Sur smartphone, tablette ou ordinateur, Dugout présente les caractéristiques habituelles du réseau social. Chaque utilisateur peut suivre les équipes qu’il souhaite. Il reçoit alors des informations et des vidéos sur ses clubs et ses joueurs préférés, qu’il peut partager et commenter. Une partie du contenu sera exclusif, comme ces vidéos mettant en scène des joueurs contrôlant autant que possible des ballons projetés à 130 km/h par des machines d’entraînement. Dugout montrera peu d’actions des matchs (« les droits de retransmission sont extrêmement compliqués »), mais plutôt des coulisses : séances d’entraînement, interviews de joueurs, conseils nutritionnels pour sportifs…

Le pari est cependant loin d’être gagné.
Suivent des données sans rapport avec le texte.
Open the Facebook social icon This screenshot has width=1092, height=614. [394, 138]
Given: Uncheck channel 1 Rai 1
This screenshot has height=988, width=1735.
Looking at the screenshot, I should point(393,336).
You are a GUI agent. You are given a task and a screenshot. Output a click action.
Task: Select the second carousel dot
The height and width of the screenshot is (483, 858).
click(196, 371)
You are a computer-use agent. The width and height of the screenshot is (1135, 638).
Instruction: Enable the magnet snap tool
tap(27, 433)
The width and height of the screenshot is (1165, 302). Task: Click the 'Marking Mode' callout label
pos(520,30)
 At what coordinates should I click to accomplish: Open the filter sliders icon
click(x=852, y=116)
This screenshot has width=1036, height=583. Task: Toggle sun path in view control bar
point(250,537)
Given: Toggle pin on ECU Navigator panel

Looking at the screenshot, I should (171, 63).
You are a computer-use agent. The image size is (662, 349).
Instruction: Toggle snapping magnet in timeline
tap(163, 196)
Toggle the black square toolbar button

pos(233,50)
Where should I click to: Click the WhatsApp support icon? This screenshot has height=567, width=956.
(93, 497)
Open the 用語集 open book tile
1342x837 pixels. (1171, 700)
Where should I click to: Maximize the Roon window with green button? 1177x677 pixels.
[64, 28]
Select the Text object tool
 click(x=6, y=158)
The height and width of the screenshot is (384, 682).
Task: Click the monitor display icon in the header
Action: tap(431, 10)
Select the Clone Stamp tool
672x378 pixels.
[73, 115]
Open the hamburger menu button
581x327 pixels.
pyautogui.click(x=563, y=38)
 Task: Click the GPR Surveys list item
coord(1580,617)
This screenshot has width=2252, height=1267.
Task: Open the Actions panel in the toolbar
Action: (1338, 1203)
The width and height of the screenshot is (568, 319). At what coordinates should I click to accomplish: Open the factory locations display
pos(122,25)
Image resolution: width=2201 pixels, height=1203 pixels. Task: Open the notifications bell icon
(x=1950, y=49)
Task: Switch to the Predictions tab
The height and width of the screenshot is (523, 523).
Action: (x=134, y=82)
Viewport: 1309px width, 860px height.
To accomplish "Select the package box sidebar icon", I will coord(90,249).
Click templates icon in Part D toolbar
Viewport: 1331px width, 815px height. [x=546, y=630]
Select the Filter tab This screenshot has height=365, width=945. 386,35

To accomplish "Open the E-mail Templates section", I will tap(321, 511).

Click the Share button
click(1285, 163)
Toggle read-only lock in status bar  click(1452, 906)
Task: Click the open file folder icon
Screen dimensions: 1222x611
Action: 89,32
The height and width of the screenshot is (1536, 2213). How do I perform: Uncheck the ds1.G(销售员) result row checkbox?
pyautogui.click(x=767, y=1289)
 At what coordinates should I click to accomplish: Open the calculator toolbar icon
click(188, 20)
Les grands réseaux sociaux, de Facebook à Twitter, ont pris beaucoup d’avance et les clubs n’ont pas l’intention de délaisser ces plateformes. « Dugout sera complémentaire », assure M. Richardson. Ce nouveau réseau social ne semble également pas très interactif : les utilisateurs ne peuvent pas se suivre les uns les autres, et le contenu est très centralisé et contrôlé.

Nouvelle façon de consommer le football

Mais M. Richardson entend surfer sur la nouvelle façon de consommer le football chez les jeunes générations. Il a fait réaliser une étude auprès de 24 000 supporteurs, qui révèle que chacun suit en moyenne 4,6 équipes, dépassant largement les frontières. « Avec le développement des droits de retransmission à l’étranger, il est courant que les jeunes suivent plusieurs clubs. En Angleterre, le Real de Madrid et Barcelone sont les 6e et 7e équipes qui ont le plus de supporteurs. »

M. Richardson lorgne aussi sur l’énorme potentiel des pays émergents. « Rien qu’en Indonésie, il y a 34 millions de supporteurs de football, souligne-t-il. Le Bayern a plus de supporteurs en Egypte qu’en Allemagne ! » Lancé en cinq langues européennes, dont le français, le réseau social sera traduit début 2017 dans d’autres langues, dont l’arabe et le chinois. « Nos vingt-sept clubs représentent une base de 700 millions de supporteurs », annonce M. Richardson, gourmand.